In the N-Queens II page below, condense the two bullet points beginning "The n-queens puzzle is the problem" into a single shorter sentence that keeps their main facts.

**PASSAGE SHOWN:**
## START

52. N-Queens II


  • The n-queens puzzle is the problem of placing n queens on an n x n chessboard such that no two queens attack each other.
  • Given an integer n, return the number of distinct solutions to the n-queens puzzle.

Example 1

Input: n = 4
Output: 2
Explanation: There are two distinct solutions to the 4-queens puzzle as shown.

Example 2

Input: n = 1
Output: 1

Method 1

【O(n!) time | O(n) space】
package Leetcode.Backtracking;

/**
 * @author zhengxingxing
 * @date 2024/12/02
 */
public class NQueensII {
    // This method is the entry point. It calls the recursive solve method to find the number of solutions.
    public static int totalNQueens(int n) {
        return solve(n, 0, 0, 0, 0);  // Initial call with row = 0 and all bitmasks set to 0.
    }

    // Recursive backtracking method to solve N-Queens problem
    private static int solve(int n, int row, int columns, int diagonals, int antiDiagonals) {

        // If we've placed queens in all rows, return 1 as we've found a valid solution.
        if (row == n) {
            return 1;
        }

        int solutions = 0;  // Variable to count the number of valid solutions

        // Try placing a queen in every column of the current row
        for (int i = 0; i < n; i++) {
            // Calculate the bitmask for the current column (only i-th column in the row).

## END

**RECORD SET:**
## START

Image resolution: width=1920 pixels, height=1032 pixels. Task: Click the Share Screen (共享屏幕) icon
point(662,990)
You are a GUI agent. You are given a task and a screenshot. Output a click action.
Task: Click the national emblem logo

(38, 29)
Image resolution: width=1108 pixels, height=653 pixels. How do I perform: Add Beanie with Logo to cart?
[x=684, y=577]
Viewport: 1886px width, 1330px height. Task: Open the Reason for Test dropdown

## END

**RESULT OF THE TASK:** Given an integer n, return how many distinct ways n queens can be placed on an n x n chessboard with no two queens attacking each other.